-- SUPPLIED MATERIAL follows --

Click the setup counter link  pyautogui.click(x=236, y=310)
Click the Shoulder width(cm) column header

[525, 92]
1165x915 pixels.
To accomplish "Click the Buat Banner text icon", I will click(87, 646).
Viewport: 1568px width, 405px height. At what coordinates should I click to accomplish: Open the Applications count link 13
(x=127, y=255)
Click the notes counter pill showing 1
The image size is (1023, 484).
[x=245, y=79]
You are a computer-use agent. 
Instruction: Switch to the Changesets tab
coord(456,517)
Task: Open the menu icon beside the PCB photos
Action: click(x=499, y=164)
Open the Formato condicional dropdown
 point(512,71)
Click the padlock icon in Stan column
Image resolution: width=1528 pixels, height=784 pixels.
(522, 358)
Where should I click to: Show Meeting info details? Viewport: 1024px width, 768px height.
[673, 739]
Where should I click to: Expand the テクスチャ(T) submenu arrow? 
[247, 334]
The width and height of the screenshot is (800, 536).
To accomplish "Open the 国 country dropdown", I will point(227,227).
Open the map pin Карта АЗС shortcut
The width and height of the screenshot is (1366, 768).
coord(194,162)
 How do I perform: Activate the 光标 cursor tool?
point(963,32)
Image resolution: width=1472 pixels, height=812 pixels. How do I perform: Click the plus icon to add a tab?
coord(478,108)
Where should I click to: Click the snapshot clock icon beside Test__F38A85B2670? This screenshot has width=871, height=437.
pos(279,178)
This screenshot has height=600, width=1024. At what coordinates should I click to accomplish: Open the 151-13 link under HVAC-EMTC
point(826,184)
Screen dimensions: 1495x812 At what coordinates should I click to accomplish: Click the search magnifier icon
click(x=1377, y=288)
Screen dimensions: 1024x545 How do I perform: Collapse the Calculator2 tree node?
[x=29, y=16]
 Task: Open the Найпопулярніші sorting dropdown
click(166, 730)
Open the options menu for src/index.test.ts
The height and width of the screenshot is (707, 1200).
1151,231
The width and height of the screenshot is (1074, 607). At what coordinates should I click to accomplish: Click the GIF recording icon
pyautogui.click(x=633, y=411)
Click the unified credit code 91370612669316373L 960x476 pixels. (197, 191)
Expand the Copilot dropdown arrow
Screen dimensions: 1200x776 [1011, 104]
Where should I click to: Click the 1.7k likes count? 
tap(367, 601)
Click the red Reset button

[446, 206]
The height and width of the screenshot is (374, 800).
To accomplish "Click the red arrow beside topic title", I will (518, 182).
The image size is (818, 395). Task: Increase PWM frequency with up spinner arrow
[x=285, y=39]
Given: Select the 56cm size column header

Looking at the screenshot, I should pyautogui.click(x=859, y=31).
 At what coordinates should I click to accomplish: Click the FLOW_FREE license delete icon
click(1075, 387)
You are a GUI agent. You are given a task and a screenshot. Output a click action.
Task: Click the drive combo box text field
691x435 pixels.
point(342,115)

-- SUPPLIED MATERIAL concluded --

* **WORK REQUIRED**: The full listing should be reproduced exactly.

* **EXERCISE SOLUTION**:
Click the setup counter link  pyautogui.click(x=236, y=310)
Click the Shoulder width(cm) column header

[525, 92]
1165x915 pixels.
To accomplish "Click the Buat Banner text icon", I will click(87, 646).
Viewport: 1568px width, 405px height. At what coordinates should I click to accomplish: Open the Applications count link 13
(x=127, y=255)
Click the notes counter pill showing 1
The image size is (1023, 484).
[x=245, y=79]
You are a computer-use agent. 
Instruction: Switch to the Changesets tab
coord(456,517)
Task: Open the menu icon beside the PCB photos
Action: click(x=499, y=164)
Open the Formato condicional dropdown
 point(512,71)
Click the padlock icon in Stan column
Image resolution: width=1528 pixels, height=784 pixels.
(522, 358)
Where should I click to: Show Meeting info details? Viewport: 1024px width, 768px height.
[673, 739]
Where should I click to: Expand the テクスチャ(T) submenu arrow? 
[247, 334]
The width and height of the screenshot is (800, 536).
To accomplish "Open the 国 country dropdown", I will point(227,227).
Open the map pin Карта АЗС shortcut
The width and height of the screenshot is (1366, 768).
coord(194,162)
 How do I perform: Activate the 光标 cursor tool?
point(963,32)
Image resolution: width=1472 pixels, height=812 pixels. How do I perform: Click the plus icon to add a tab?
coord(478,108)
Where should I click to: Click the snapshot clock icon beside Test__F38A85B2670? This screenshot has width=871, height=437.
pos(279,178)
This screenshot has height=600, width=1024. At what coordinates should I click to accomplish: Open the 151-13 link under HVAC-EMTC
point(826,184)
Screen dimensions: 1495x812 At what coordinates should I click to accomplish: Click the search magnifier icon
click(x=1377, y=288)
Screen dimensions: 1024x545 How do I perform: Collapse the Calculator2 tree node?
[x=29, y=16]
 Task: Open the Найпопулярніші sorting dropdown
click(166, 730)
Open the options menu for src/index.test.ts
The height and width of the screenshot is (707, 1200).
1151,231
The width and height of the screenshot is (1074, 607). At what coordinates should I click to accomplish: Click the GIF recording icon
pyautogui.click(x=633, y=411)
Click the unified credit code 91370612669316373L 960x476 pixels. (197, 191)
Expand the Copilot dropdown arrow
Screen dimensions: 1200x776 [1011, 104]
Where should I click to: Click the 1.7k likes count? 
tap(367, 601)
Click the red Reset button

[446, 206]
The height and width of the screenshot is (374, 800).
To accomplish "Click the red arrow beside topic title", I will (518, 182).
The image size is (818, 395). Task: Increase PWM frequency with up spinner arrow
[x=285, y=39]
Given: Select the 56cm size column header

Looking at the screenshot, I should pyautogui.click(x=859, y=31).
 At what coordinates should I click to accomplish: Click the FLOW_FREE license delete icon
click(1075, 387)
You are a GUI agent. You are given a task and a screenshot. Output a click action.
Task: Click the drive combo box text field
691x435 pixels.
point(342,115)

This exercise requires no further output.